When discussing whether to take in the entire Festival or selecting individual performances, Abberger says that the Festival is designed as a comprehensive series of events. He encourages people “to take in the whole […] Festival as a weekend experience.” This is not a mandatory requirement, of course, but by doing so, concertgoers will receive a thorough and wide-ranging overview of Bach and his music, including the explosive energy of the oratorios, the drama and range of the organ works, and the incomparable beauty of the solo violin and orchestral material.

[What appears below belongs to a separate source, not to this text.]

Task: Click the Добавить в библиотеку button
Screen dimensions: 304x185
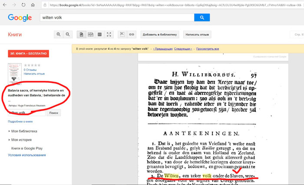Action: 159,34
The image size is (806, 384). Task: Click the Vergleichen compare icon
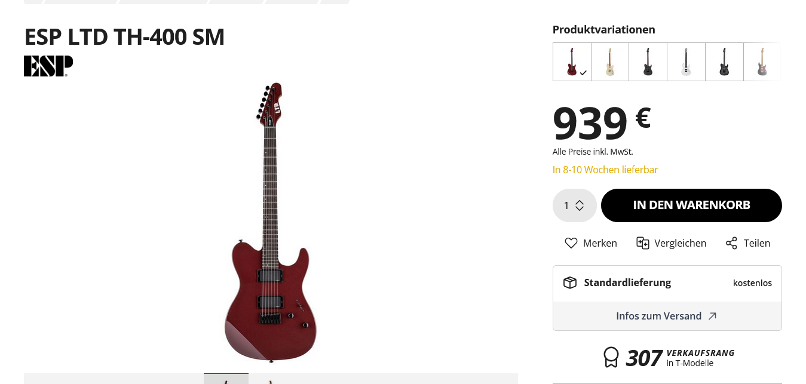(642, 243)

At a time when the world is slowly emerging from a prolonged period of isolation, only to find ourselves in a time fraught with global conflict, heightened stress, and individual and societal anxieties, events such as the Toronto Bach Festival, with its world-class roster of performers and opportunities for collective gathering will play a vital role in reestablishing the community, togetherness and “common humanity” characteristic of healthy city life. All worthy goals, and along the way you will be opening yourself to some of the most sublime music ever written.
Matthew Whitfield is a Toronto-based harpsichordist and organist.